▼

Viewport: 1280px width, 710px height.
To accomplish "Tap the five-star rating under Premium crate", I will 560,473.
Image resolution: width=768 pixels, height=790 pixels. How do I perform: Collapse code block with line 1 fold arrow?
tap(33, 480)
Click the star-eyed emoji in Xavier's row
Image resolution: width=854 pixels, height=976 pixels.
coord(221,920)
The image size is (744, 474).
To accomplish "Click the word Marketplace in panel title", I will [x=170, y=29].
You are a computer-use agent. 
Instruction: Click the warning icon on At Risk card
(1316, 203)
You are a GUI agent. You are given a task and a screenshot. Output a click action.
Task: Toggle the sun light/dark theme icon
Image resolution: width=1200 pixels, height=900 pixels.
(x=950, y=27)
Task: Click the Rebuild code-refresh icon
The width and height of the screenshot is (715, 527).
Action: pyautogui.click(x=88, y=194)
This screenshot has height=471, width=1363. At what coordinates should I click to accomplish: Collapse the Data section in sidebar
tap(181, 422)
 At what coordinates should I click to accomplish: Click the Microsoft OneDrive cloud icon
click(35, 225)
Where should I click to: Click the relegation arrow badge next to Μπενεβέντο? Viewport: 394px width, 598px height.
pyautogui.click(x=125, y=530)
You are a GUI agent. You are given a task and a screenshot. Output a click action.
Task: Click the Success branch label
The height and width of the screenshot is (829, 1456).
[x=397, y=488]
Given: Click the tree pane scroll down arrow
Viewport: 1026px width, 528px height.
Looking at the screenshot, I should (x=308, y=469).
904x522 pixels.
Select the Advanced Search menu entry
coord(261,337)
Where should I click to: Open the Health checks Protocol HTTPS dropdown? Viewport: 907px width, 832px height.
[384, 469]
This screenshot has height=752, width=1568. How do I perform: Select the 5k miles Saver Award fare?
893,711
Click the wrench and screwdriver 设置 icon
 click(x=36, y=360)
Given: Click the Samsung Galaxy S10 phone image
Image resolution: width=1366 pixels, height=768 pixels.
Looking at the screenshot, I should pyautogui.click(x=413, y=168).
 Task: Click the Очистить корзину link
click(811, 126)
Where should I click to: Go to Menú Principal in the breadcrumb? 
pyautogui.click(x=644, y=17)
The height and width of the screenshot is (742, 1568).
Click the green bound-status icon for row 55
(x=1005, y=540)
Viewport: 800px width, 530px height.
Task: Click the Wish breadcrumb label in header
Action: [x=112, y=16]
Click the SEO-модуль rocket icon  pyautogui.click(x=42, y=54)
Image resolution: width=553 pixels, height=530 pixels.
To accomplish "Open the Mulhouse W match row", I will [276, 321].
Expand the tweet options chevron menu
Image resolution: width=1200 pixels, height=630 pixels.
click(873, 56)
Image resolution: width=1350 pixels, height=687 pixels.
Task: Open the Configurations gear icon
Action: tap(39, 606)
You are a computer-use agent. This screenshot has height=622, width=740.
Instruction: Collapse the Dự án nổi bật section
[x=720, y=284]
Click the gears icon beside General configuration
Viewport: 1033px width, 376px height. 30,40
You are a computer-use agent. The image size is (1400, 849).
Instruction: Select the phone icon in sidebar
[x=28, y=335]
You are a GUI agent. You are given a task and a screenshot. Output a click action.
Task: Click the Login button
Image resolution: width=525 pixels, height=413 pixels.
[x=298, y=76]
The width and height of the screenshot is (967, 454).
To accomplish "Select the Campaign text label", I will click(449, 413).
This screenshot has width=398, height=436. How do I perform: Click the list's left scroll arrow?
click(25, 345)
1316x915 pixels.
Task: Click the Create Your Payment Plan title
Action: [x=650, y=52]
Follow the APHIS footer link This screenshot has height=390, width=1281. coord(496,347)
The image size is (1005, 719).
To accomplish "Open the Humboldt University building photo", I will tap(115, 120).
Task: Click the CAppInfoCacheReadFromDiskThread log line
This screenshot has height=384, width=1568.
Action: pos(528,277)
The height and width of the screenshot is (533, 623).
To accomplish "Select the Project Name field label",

▲

**TO DO**.
The full set of records must be transcribed character for character.

**SOLUTION FOR THIS PROBLEM**.
Viewport: 1280px width, 710px height.
To accomplish "Tap the five-star rating under Premium crate", I will 560,473.
Image resolution: width=768 pixels, height=790 pixels. How do I perform: Collapse code block with line 1 fold arrow?
tap(33, 480)
Click the star-eyed emoji in Xavier's row
Image resolution: width=854 pixels, height=976 pixels.
coord(221,920)
The image size is (744, 474).
To accomplish "Click the word Marketplace in panel title", I will [x=170, y=29].
You are a computer-use agent. 
Instruction: Click the warning icon on At Risk card
(1316, 203)
You are a GUI agent. You are given a task and a screenshot. Output a click action.
Task: Toggle the sun light/dark theme icon
Image resolution: width=1200 pixels, height=900 pixels.
(x=950, y=27)
Task: Click the Rebuild code-refresh icon
The width and height of the screenshot is (715, 527).
Action: pyautogui.click(x=88, y=194)
This screenshot has height=471, width=1363. At what coordinates should I click to accomplish: Collapse the Data section in sidebar
tap(181, 422)
 At what coordinates should I click to accomplish: Click the Microsoft OneDrive cloud icon
click(35, 225)
Where should I click to: Click the relegation arrow badge next to Μπενεβέντο? Viewport: 394px width, 598px height.
pyautogui.click(x=125, y=530)
You are a GUI agent. You are given a task and a screenshot. Output a click action.
Task: Click the Success branch label
The height and width of the screenshot is (829, 1456).
[x=397, y=488]
Given: Click the tree pane scroll down arrow
Viewport: 1026px width, 528px height.
Looking at the screenshot, I should (x=308, y=469).
904x522 pixels.
Select the Advanced Search menu entry
coord(261,337)
Where should I click to: Open the Health checks Protocol HTTPS dropdown? Viewport: 907px width, 832px height.
[384, 469]
This screenshot has height=752, width=1568. How do I perform: Select the 5k miles Saver Award fare?
893,711
Click the wrench and screwdriver 设置 icon
 click(x=36, y=360)
Given: Click the Samsung Galaxy S10 phone image
Image resolution: width=1366 pixels, height=768 pixels.
Looking at the screenshot, I should pyautogui.click(x=413, y=168).
 Task: Click the Очистить корзину link
click(811, 126)
Where should I click to: Go to Menú Principal in the breadcrumb? 
pyautogui.click(x=644, y=17)
The height and width of the screenshot is (742, 1568).
Click the green bound-status icon for row 55
(x=1005, y=540)
Viewport: 800px width, 530px height.
Task: Click the Wish breadcrumb label in header
Action: [x=112, y=16]
Click the SEO-модуль rocket icon  pyautogui.click(x=42, y=54)
Image resolution: width=553 pixels, height=530 pixels.
To accomplish "Open the Mulhouse W match row", I will [276, 321].
Expand the tweet options chevron menu
Image resolution: width=1200 pixels, height=630 pixels.
click(873, 56)
Image resolution: width=1350 pixels, height=687 pixels.
Task: Open the Configurations gear icon
Action: tap(39, 606)
You are a computer-use agent. This screenshot has height=622, width=740.
Instruction: Collapse the Dự án nổi bật section
[x=720, y=284]
Click the gears icon beside General configuration
Viewport: 1033px width, 376px height. 30,40
You are a computer-use agent. The image size is (1400, 849).
Instruction: Select the phone icon in sidebar
[x=28, y=335]
You are a GUI agent. You are given a task and a screenshot. Output a click action.
Task: Click the Login button
Image resolution: width=525 pixels, height=413 pixels.
[x=298, y=76]
The width and height of the screenshot is (967, 454).
To accomplish "Select the Campaign text label", I will click(449, 413).
This screenshot has width=398, height=436. How do I perform: Click the list's left scroll arrow?
click(25, 345)
1316x915 pixels.
Task: Click the Create Your Payment Plan title
Action: [x=650, y=52]
Follow the APHIS footer link This screenshot has height=390, width=1281. coord(496,347)
The image size is (1005, 719).
To accomplish "Open the Humboldt University building photo", I will tap(115, 120).
Task: Click the CAppInfoCacheReadFromDiskThread log line
This screenshot has height=384, width=1568.
Action: pos(528,277)
The height and width of the screenshot is (533, 623).
To accomplish "Select the Project Name field label",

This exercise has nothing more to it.